Glossary term

Alternative Uptick Rule

The alternative uptick rule is SEC Rule 201, a short-sale price test that activates after a covered stock falls sharply in one day.

Updated

May 20, 2026

Read time

3 min read

What Is the Alternative Uptick Rule?

The alternative uptick rule is SEC Rule 201 of Regulation SHO. It restricts the price at which short sales may be executed after a covered stock experiences significant downward price pressure.

The rule is designed as a circuit-breaker-style price test. It does not ban short selling entirely, but it limits short sales from being executed at or below the current national best bid while the restriction is active.

Key Takeaways

  • The alternative uptick rule is SEC Rule 201 of Regulation SHO.
  • It is triggered when a covered stock declines by the specified threshold from the prior day's close.
  • Once triggered, short sales generally must be priced above the national best bid.
  • The restriction applies for the rest of the day and the following trading day.
  • The rule is different from the old permanent uptick rule that applied more broadly.

How Rule 201 Works

When a covered security drops by 10% or more from the prior day's closing price, Rule 201's circuit breaker is triggered. After that, short sale orders in that security are subject to a price test. The order generally cannot be executed unless the price is above the current national best bid.

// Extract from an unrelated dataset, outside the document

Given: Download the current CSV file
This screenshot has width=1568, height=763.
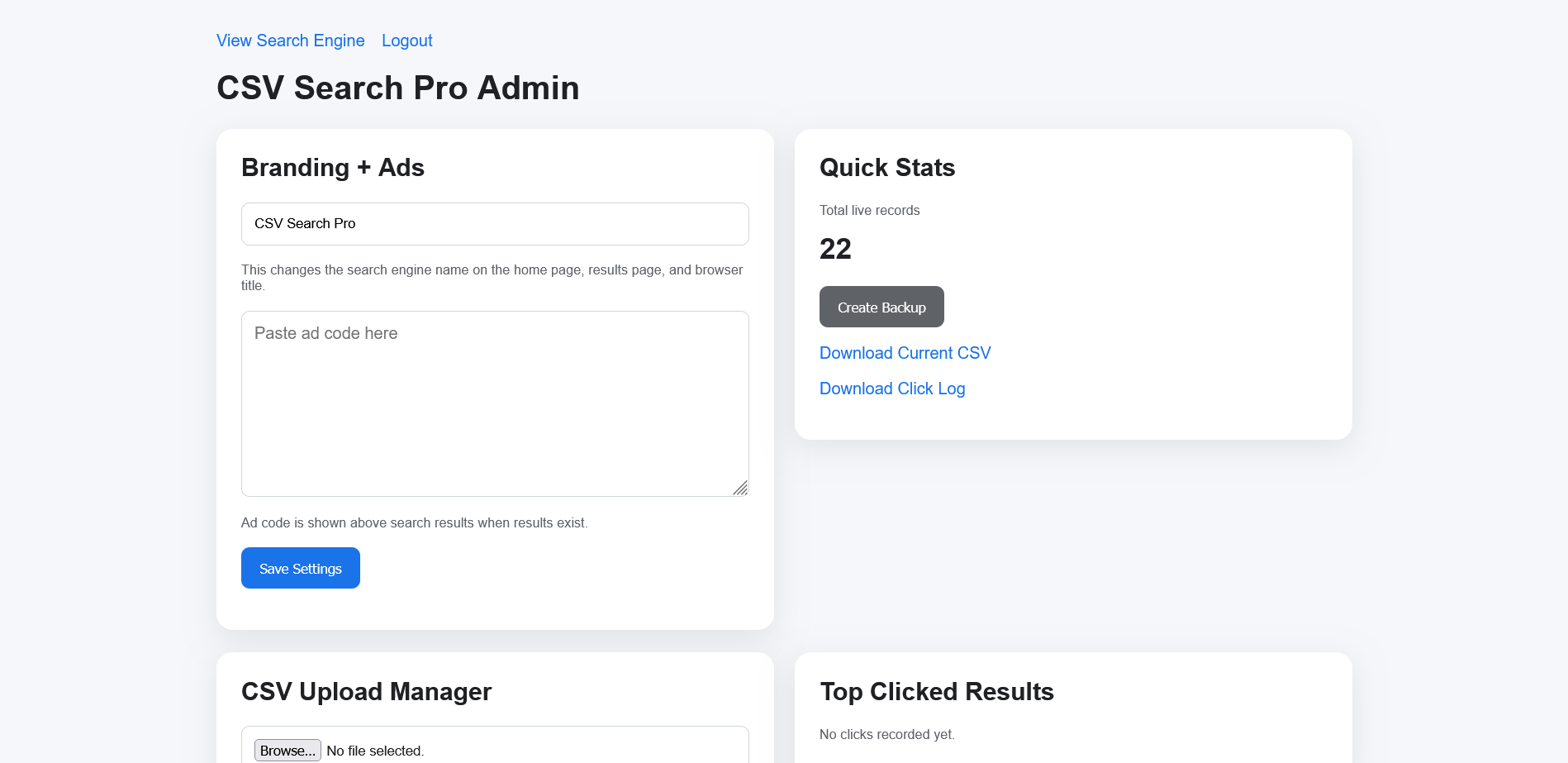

The restriction is temporary and security-specific. It applies to the affected stock rather than the entire market, and it is tied to the trading day in which the trigger occurs plus the following trading day.

Rule 201 in Practice

Feature

Practical meaning

Trigger

A covered stock falls by the rule's threshold from the prior close.

Restriction

Short sales generally must be priced above the national best bid.

Duration

Remainder of the trigger day and the next trading day.

Scope

Applies to covered securities, not every asset or market.

What Traders Often Misread

The alternative uptick rule does not mean a stock must rise, that short sellers are blocked entirely, or that a short squeeze is guaranteed. It changes how short sales may be priced while the restriction is active.

The rule can affect order routing, liquidity, and short-sale execution mechanics, but it does not override ordinary supply and demand. Long sellers can still sell, buyers can still step away, and the stock can still decline.

Market Structure Context

Rule 201 is one piece of short-sale regulation. It sits alongside locate requirements, close-out rules, order-marking requirements, exchange systems, and broker-dealer compliance procedures.

For investors, the practical value is interpretive. Seeing a stock on a short-sale restriction list can explain why some short-sale orders face pricing limits, but it is not by itself a bullish or bearish signal.

The Bottom Line

The alternative uptick rule is a temporary short-sale price test triggered by a sharp one-day decline in a covered stock. It limits certain short-sale executions, but it does not eliminate short selling or determine where the stock trades next.